Question

Let \(A{\bf{ = }}\left( {\begin{aligned}{*{20}{c}}{{a_{{\bf{11}}}}}&{{a_{{\bf{12}}}}}\\{{a_{{\bf{21}}}}}&{{a_{{\bf{22}}}}}\end{aligned}} \right)\). Recall from Exercise \({\bf{25}}\) in Section \({\bf{5}}{\bf{.4}}\) that \({\rm{tr}}\;A\) (the trace of \(A\)) is the sum of the diagonal entries in \(A\). Show that the characteristic polynomial of \(A\) is \({\lambda ^2} - \left( {{\rm{tr}}A} \right)\lambda + \det A\). Then show that the eigenvalues of a \({\bf{2 \times 2}}\) matrix \(A\) are both real if and only if \(\det A \le {\left( {\frac{{{\rm{tr}}A}}{2}} \right)^2}\).

Short answer

It is proved that \(\det \left( {A - \lambda I} \right) = {\lambda ^2} - \left( {{\rm{tr}}A} \right)\lambda + \det A\). It is also proved that the eigenvalues of a \(2 \times 2\) matrix \(A\) are both real if and only if \(\det A \le {\left( {\frac{{trA}}{2}} \right)^2}\).

Step-by-step solution

Step 1: Find the characteristic polynomial.

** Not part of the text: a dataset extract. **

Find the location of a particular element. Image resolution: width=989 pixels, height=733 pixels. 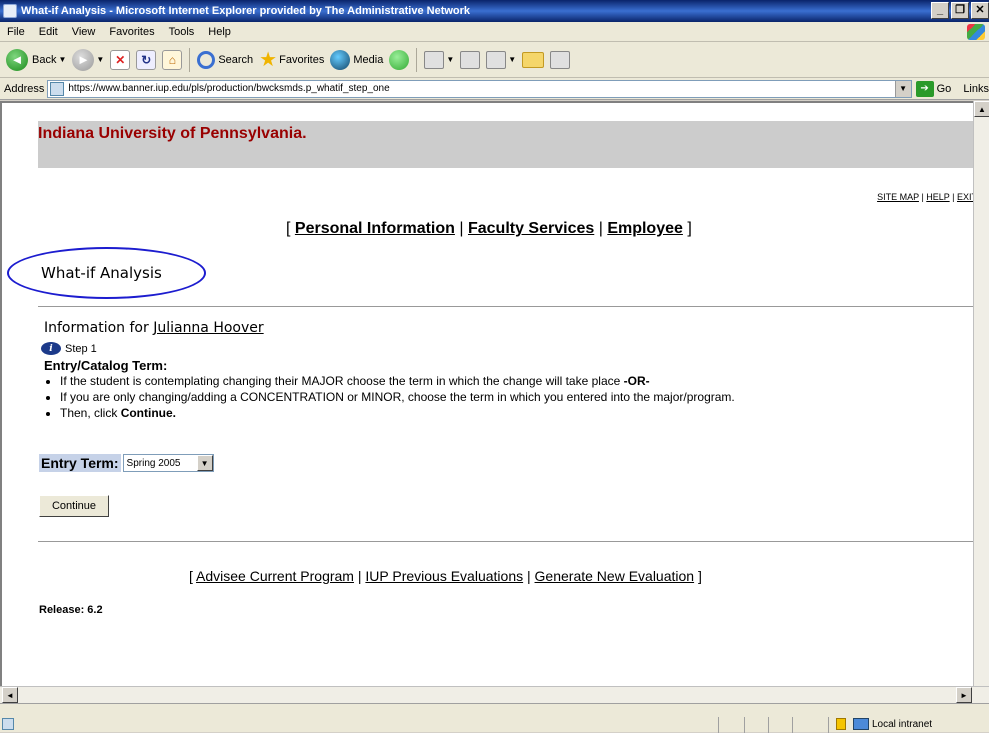

advisee-current-program-link: Advisee Current Program is located at coordinates (275, 576).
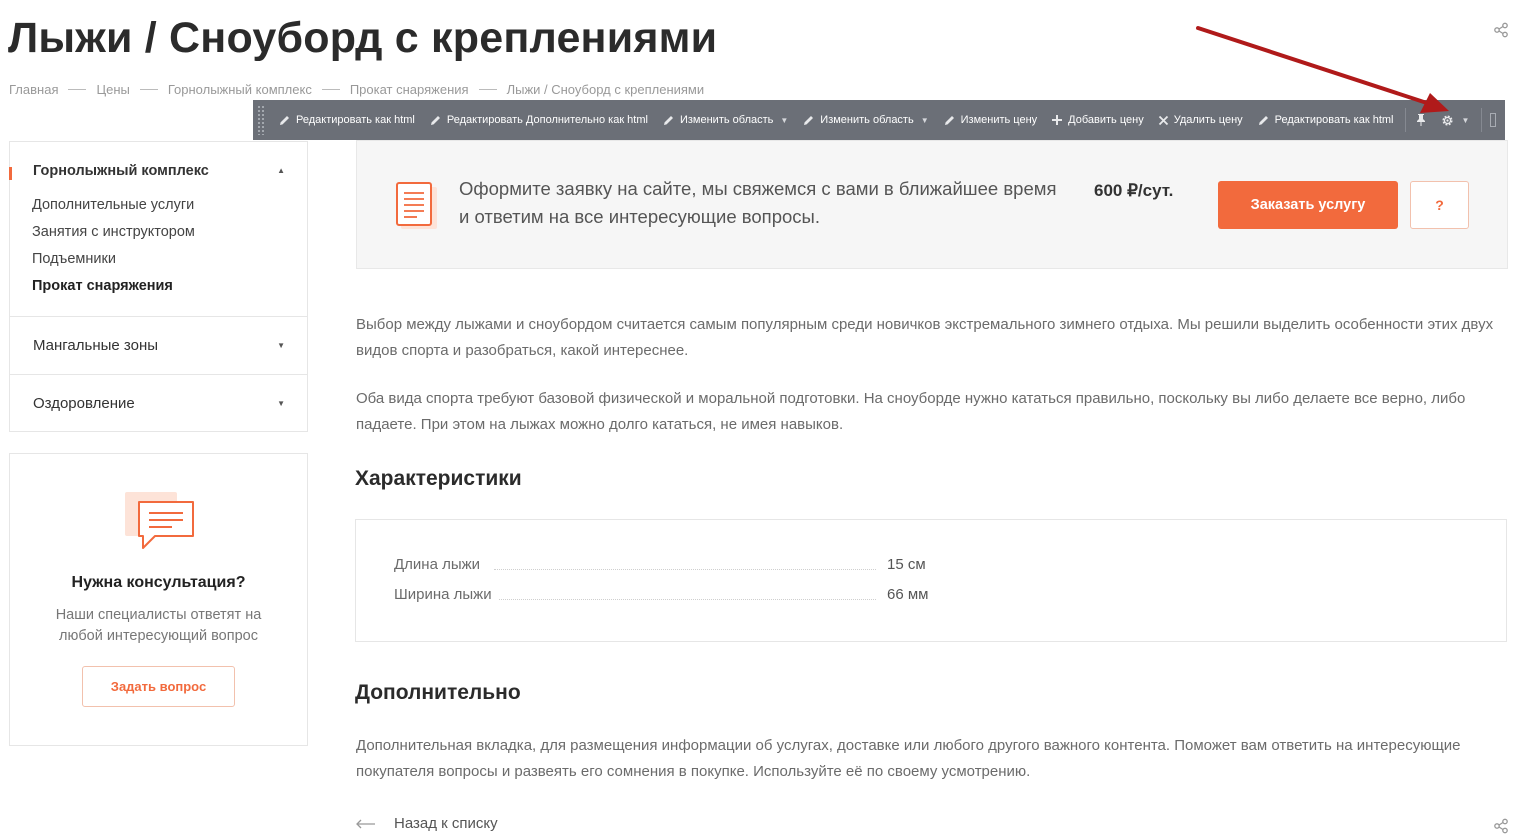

Determine\(\det \left( {A - \lambda I} \right)\).

\(\begin{aligned}{c}\det \left( {A - \lambda I} \right) &= \det \left( {\begin{aligned}{*{20}{c}}{{a_{11}} - \lambda }&{{a_{12}}}\\{{a_{21}}}&{{a_{22}} - \lambda }\end{aligned}} \right)\\ &= \left( {{a_{11}} - \lambda } \right)\left( {{a_{22}} - \lambda } \right) - {a_{12}}{a_{21}}\\ &= {\lambda ^2} - {a_{11}}\lambda - {a_{22}}\lambda + {a_{11}}{a_{22}} - {a_{12}}{a_{21}}\\ &= {\lambda ^2} - \left( {{a_{11}} + {a_{22}}} \right)\lambda + \left( {{a_{11}}{a_{22}} - {a_{12}}{a_{21}}} \right)\end{aligned}\)

Now use a trace of \(A\), that is, \({\rm{tr}}\;A = {a_{11}} + {a_{22}}\) then we have,

\(\det \left( {A - \lambda I} \right) = {\lambda ^2} - \left( {trA} \right)\lambda + \det A\)

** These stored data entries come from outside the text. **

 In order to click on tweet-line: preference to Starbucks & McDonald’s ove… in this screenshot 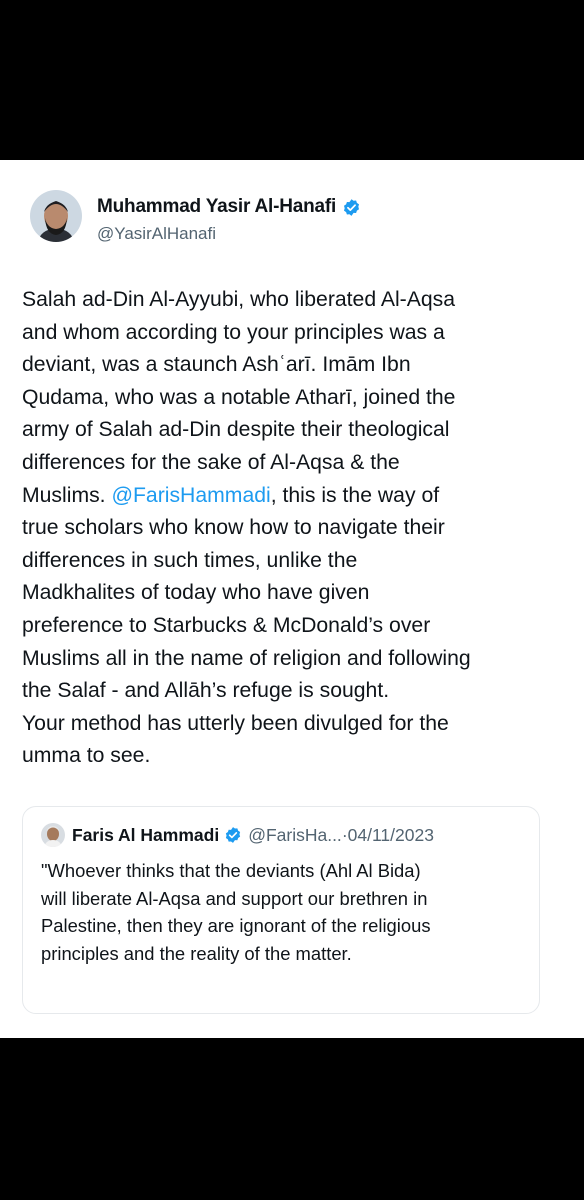, I will do `click(226, 625)`.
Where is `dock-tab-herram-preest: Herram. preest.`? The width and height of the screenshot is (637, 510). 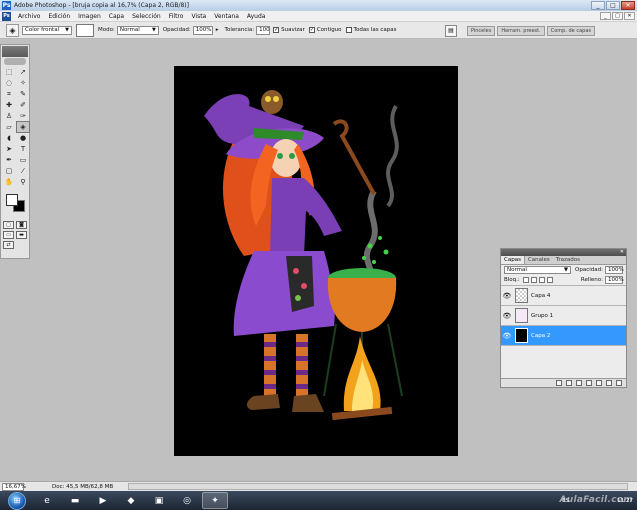
dock-tab-herram-preest: Herram. preest. is located at coordinates (521, 30).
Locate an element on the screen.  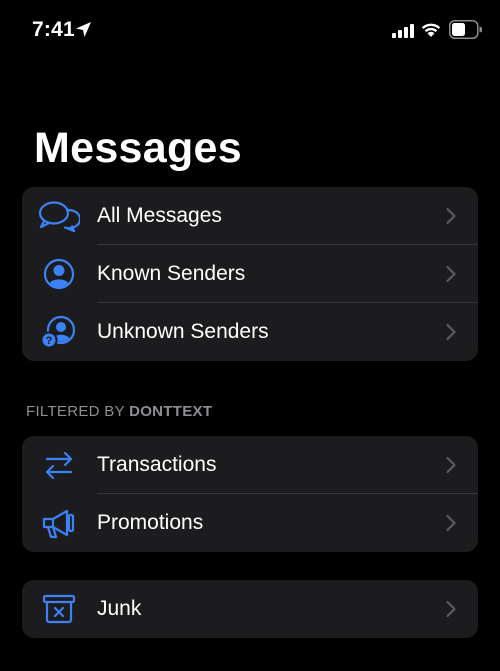
xmark-bin-icon is located at coordinates (59, 609).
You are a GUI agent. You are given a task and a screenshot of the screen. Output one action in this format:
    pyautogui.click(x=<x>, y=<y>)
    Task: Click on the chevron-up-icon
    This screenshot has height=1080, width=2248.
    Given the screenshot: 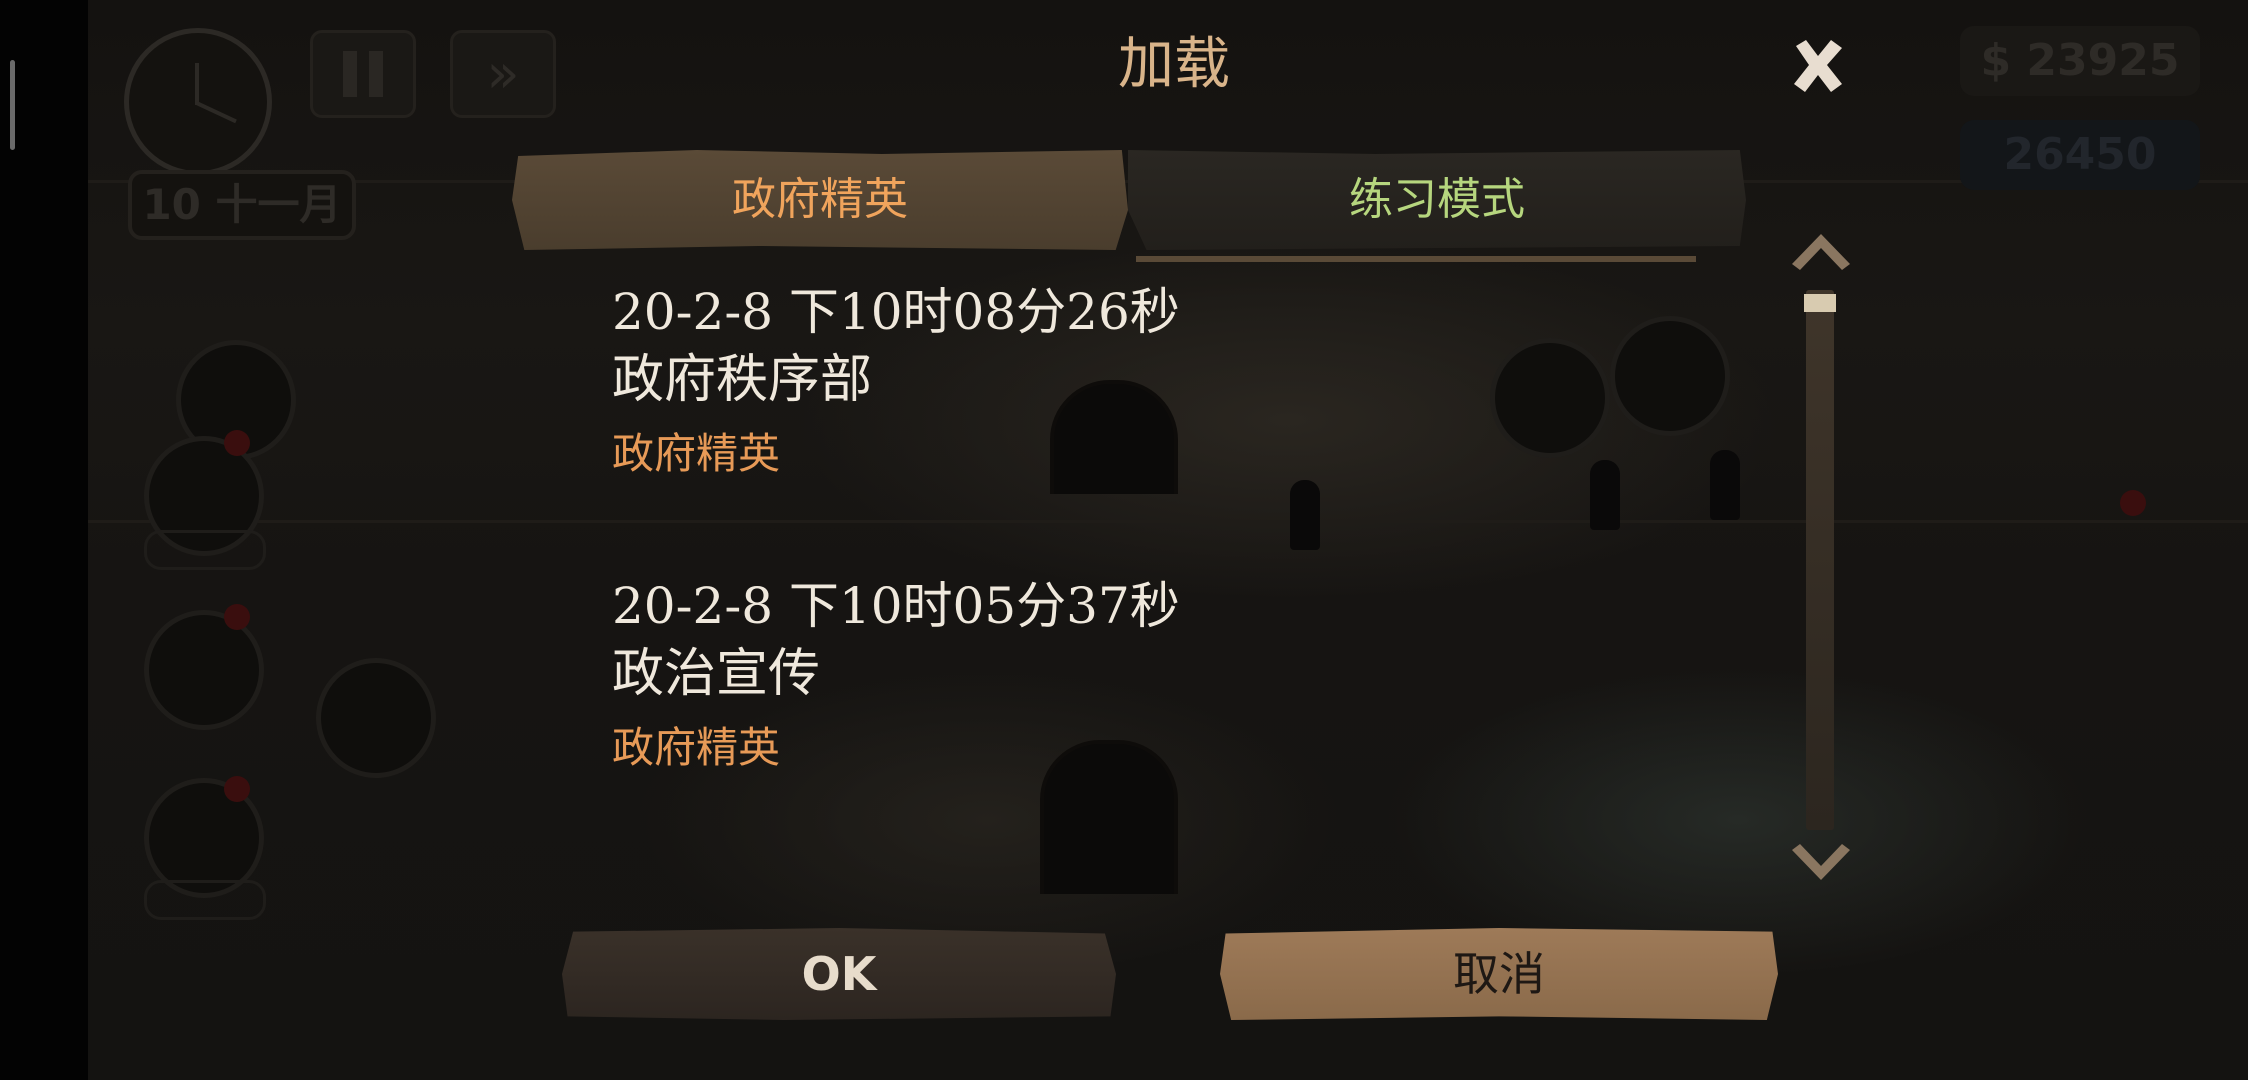 What is the action you would take?
    pyautogui.click(x=1821, y=252)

Hence it is proved that\(\det \left( {A - \lambda I} \right) = {\lambda ^2} - \left( {{\rm{tr}}A} \right)\lambda + \det A\).

Step 2: Show that the eigenvalues of a \({\bf{2 \times 2}}\) matrix \(A\) are both real if and only if \(\det A \le {\left( {\frac{{{\rm{tr}}A}}{2}} \right)^2}\)

Determine the eigenvalues of \(A\).

\(\begin{aligned}{c}\det \left( {A - \lambda I} \right) &= 0\\{\lambda ^2} - \left( {{\rm{tr}}\;A} \right)\lambda + \det A &= 0\\\lambda &= \frac{{tr\;A \pm \sqrt {{{\left( {tr\;A} \right)}^2} - 4\det A} }}{2}\end{aligned}\)

As eigenvalues are positive if the discriminant is positive.

\(\begin{aligned}{c}{\left( {{\rm{tr}}A} \right)^2} - 4\det A \ge 0\\{\left( {{\rm{tr}}A} \right)^2} \ge 4\det A\\\frac{{{{\left( {{\rm{tr}}A} \right)}^2}}}{4} \ge \det A\\{\left( {\frac{{{\rm{tr}}A}}{2}} \right)^2} \ge \det A\end{aligned}\)

Thus, \(\det A \le {\left( {\frac{{trA}}{2}} \right)^2}\).

Hence it is proved that the eigenvalues of a \(2 \times 2\) matrix \(A\) are both real if and only if \(\det A \le {\left( {\frac{{trA}}{2}} \right)^2}\).